I love making this dish because it ticks all the right boxes for a cozy, satisfying meal. Here’s why it works so well in our kitchen:

  • Flavor-packed comfort food
    It’s got that golden trio — bacon, cheese, and mushrooms — all wrapped around tender chicken and smothered in a rich, tangy mustard sauce. It feels like comfort food, but fits right into a keto lifestyle. Honestly, the sauce alone is something I could eat by the spoonful!

  • Better than the restaurant version
    Let’s be real, getting this at a restaurant might be fun, but recreating it at home means I can control every ingredient (and the portion size). Plus, I can sneak an extra slice of cheese if I feel like it!

  • Low-carb without sacrifice
    You won’t miss the carbs here. This is one of those keto meals that even non-keto folks in the house will ask for again. That’s always my benchmark — if it passes the family test, it’s a win.

  • Easy to tweak
    Not everyone in my house is a mushroom fan, so sometimes I leave it off a couple pieces. And if I’m low on bacon, I just go with what I have — the flavors still shine through. Make it work for your crowd.

BEST Copycat Keto Alice Springs Chicken

Let’s Talk Ingredients (And a Few Tips!)

This recipe comes together with basic ingredients — most of which you probably already have in your kitchen.

For the sauce:

  • Yellow mustard – This is the soul of the sauce. It brings that tangy zing that balances the rich toppings.

  • Mayonnaise – I go for avocado oil mayo these days. It’s creamy and works well with mustard. But you can use regular mayo, sour cream, or Greek yogurt if needed.

  • Keto sweetener – Just a touch of sweetness balances the sharpness of the mustard. I usually use erythritol or monk fruit.

  • Green onions – I chop these fine and use half in the sauce and save half for a bright, fresh garnish. That pop of green at the end really brings it all together.

For the chicken:

  • Chicken breasts – I stick with boneless, skinless ones. If they’re large, I’ll slice them in half lengthwise to cook more evenly.

  • Bacon – I usually bake my bacon ahead of time. It gets nice and crisp without the mess of frying, and I can make a bunch at once for meal prep.

  • Mushrooms – These bring a nice earthiness and texture. Baby bellas or white button mushrooms both work great.

  • Cheese – Use what you love! I switch between Colby Jack and sharp cheddar depending on what’s in the fridge.

  • Spices – A blend of garlic powder, onion powder, paprika, salt, and pepper keeps it simple but flavorful.

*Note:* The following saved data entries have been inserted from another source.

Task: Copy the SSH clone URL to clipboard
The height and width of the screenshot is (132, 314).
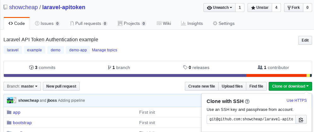Action: pyautogui.click(x=301, y=120)
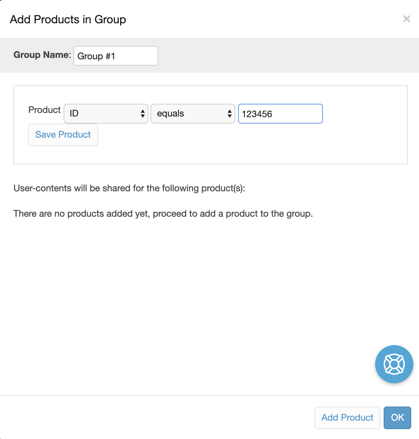The height and width of the screenshot is (439, 419).
Task: Click the gray Group Name header bar
Action: pyautogui.click(x=283, y=56)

EASY Copycat Keto Alice Springs Chicken

How I Cook This at Home (With Some Handy Tips)

This isn’t a complicated dish, but I’ll walk you through how I make it — along with a few tricks that help it turn out just right every time.

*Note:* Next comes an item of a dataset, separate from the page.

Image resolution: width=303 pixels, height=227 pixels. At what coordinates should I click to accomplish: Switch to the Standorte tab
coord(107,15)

Step 1: Prep the Chicken and Sauce

  • First things first — preheat the oven to 400°F.

  • Mix your sauce ingredients in a bowl. Give it a taste and adjust the sweetness or mustard level if needed.

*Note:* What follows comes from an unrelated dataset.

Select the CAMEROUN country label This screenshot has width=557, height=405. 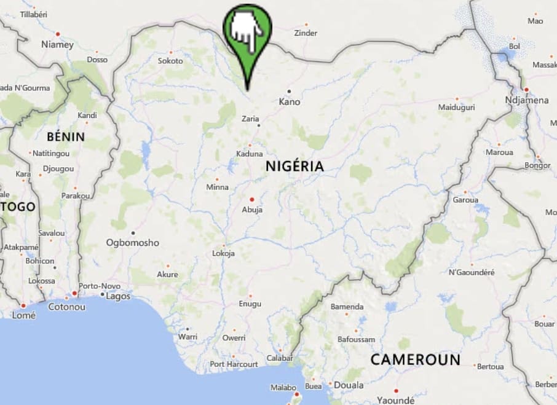pyautogui.click(x=415, y=360)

  • Rub the seasoning blend on the chicken breasts. Don’t forget to pat the chicken dry first — that helps the spices stick better and gives a nicer sear.

Step 2: Sear and Sauté

  • In a hot skillet, sear the chicken on both sides. You’re not cooking it through here, just getting a nice golden crust. That’s flavor right there.

  • Once the chicken is done, toss in your sliced mushrooms and sauté until tender. I add a little butter if the pan feels dry — mushrooms soak up fat quickly!

Step 3: Layer and Bake

  • Lightly grease a baking dish, then spread a little of the sauce at the bottom — this keeps the chicken juicy.

  • Lay the chicken in the dish.

  • Top with bacon (I cut the slices in half), then add the sautéed mushrooms, and finish with a generous layer of shredded cheese.

  • Pour the remaining sauce over the top and bake for about 15 minutes or until the chicken reaches 165°F.

Once it’s done, sprinkle some chopped green onion over the top and serve it up warm.

Cooking Notes from My Kitchen

  • Don’t skip the sear – Searing the chicken adds a golden crust that really makes a difference in both flavor and appearance.

  • Use a thermometer – Chicken breasts vary in size, so I always use an instant-read thermometer. Once it hits 165°F in the thickest part, it’s ready.

  • Make it in advance – You can prep the sauce, cook the bacon, and even sauté the mushrooms earlier in the day. When dinner rolls around, it’s just assemble and bake.

Ingredient Swaps That Work Well

  • Chicken thighs – I’ve made this with boneless thighs and it comes out just as juicy — maybe even more!

  • Bacon bits – If you’re in a pinch, go for bacon bits. Once it’s layered with cheese and mushrooms, you won’t miss the strips.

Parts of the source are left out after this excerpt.